At Tesla’s latest “Autopilot technology and Optimus” event in Miami, one of the droids stood behind a table of water bottles, doing its best impression of a guy whose livelihood is mostly dependent on tips, when it suddenly clutched its temples, staggered like it had been shoved (it wasn’t), then collapsed flat on its back.
If there was any question that Optimus uses teleop for their robots. Here one clearly has a guy take the headset off and it falls over.
Absolutely hilarious though. pic.twitter.com/4gYVohjY00— CIX
(@cixliv) December 8, 2025
That gave me immediate flashbacks to a scene from a movie that I was probably too young to have watched when I did: Robocop 2. In it, OCP, the overtly evil tech warfare corporation that built Robocop, is trying to make a newer, better replacement — using deranged criminals.
In a brief montage that is simultaneously delightful and mentally scarring, we see different test subjects going berserk in their own unique ways. One of them rips its helmet off to reveal a screaming human skull before collapsing out of frame with a big junky clank.
Uncanny. Life imitating art.
Or was it?
Creating an autonomous water bottle-slinging robot that rips off its own head before collapsing would be giving Tesla way too much credit, even in its spectacular failure. The truth (the much likelier truth anyway) makes more sense if you don’t have that Robocop 2 montage to immediately jump to.
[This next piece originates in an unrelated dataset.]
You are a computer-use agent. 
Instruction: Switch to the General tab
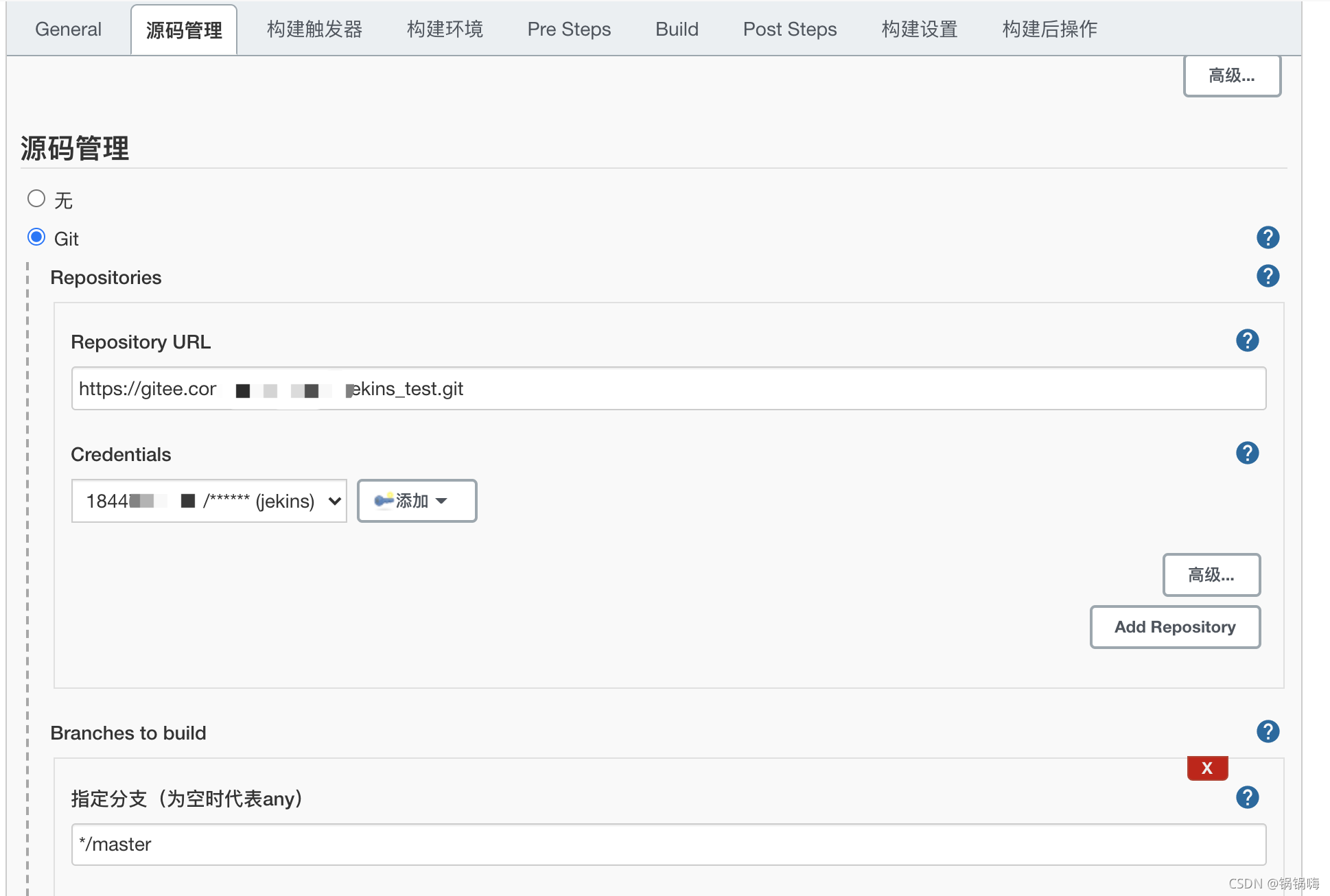point(68,27)
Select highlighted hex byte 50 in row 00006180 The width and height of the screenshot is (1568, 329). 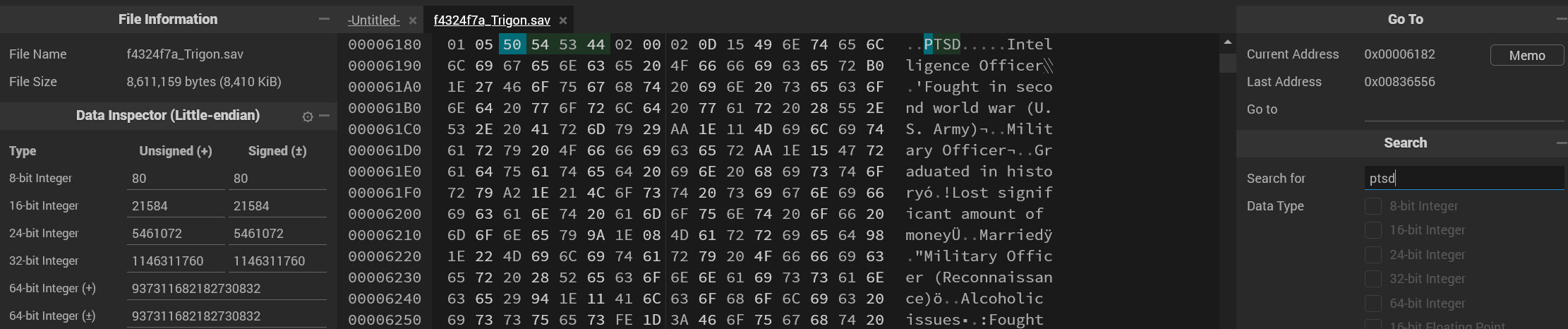point(512,44)
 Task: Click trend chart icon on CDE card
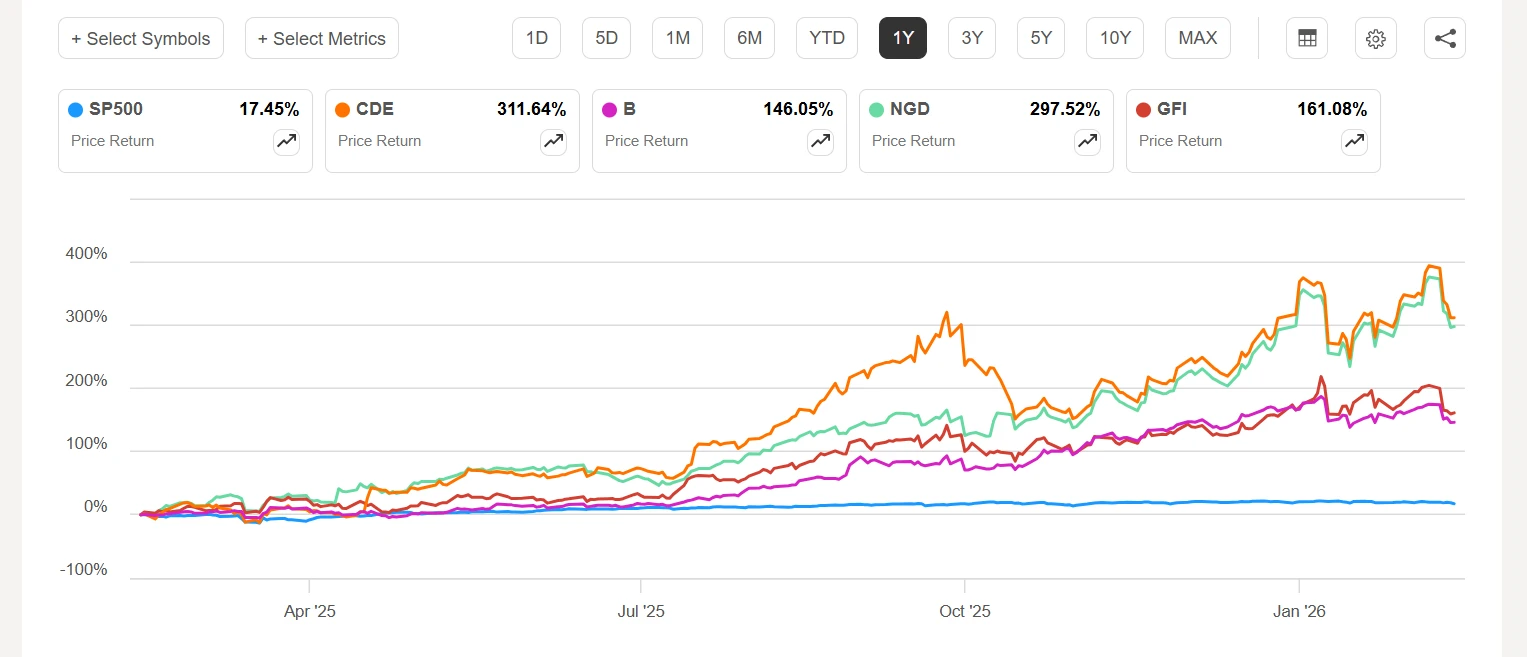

Pay closer attention to its movements before it collapses. It’s not ripping off his own head. Those are the actions of an offscreen puppeteer removing the VR helmet they used to control these supposedly autonomous machines.
That robot isn’t doing anything on its own. Like The Wizard of Oz, it’s all the work of the mysterious man behind the curtain, pulling levers and turning cranks. That puppeteer appears to have taken off the VR mask without following proper logout procedures, giving us a glimpse behind the curtain as it fell through one.
This is common in the robotics industry. What makes it funny and pathetic is that Tesla really, really, really wants you to think its robots are capable of doing all the stuff on their own, even though it’s all just trickery. It’s all marketing. But this video is the truth of modern robotics, a truth that other robotics companies don’t mind cluing you in on. This Harper’s article about the humanoid robot industry offers a pretty good primer on the difference between the real robotics visionaries out there and the con artists.
Elon Musk has claimed Optimus could pump $10 trillion into Tesla’s future and push its market cap toward $25 trillion. Yet the robot currently can’t hand someone a bottle of water without reenacting a grim slapstick death scene. How very Elon.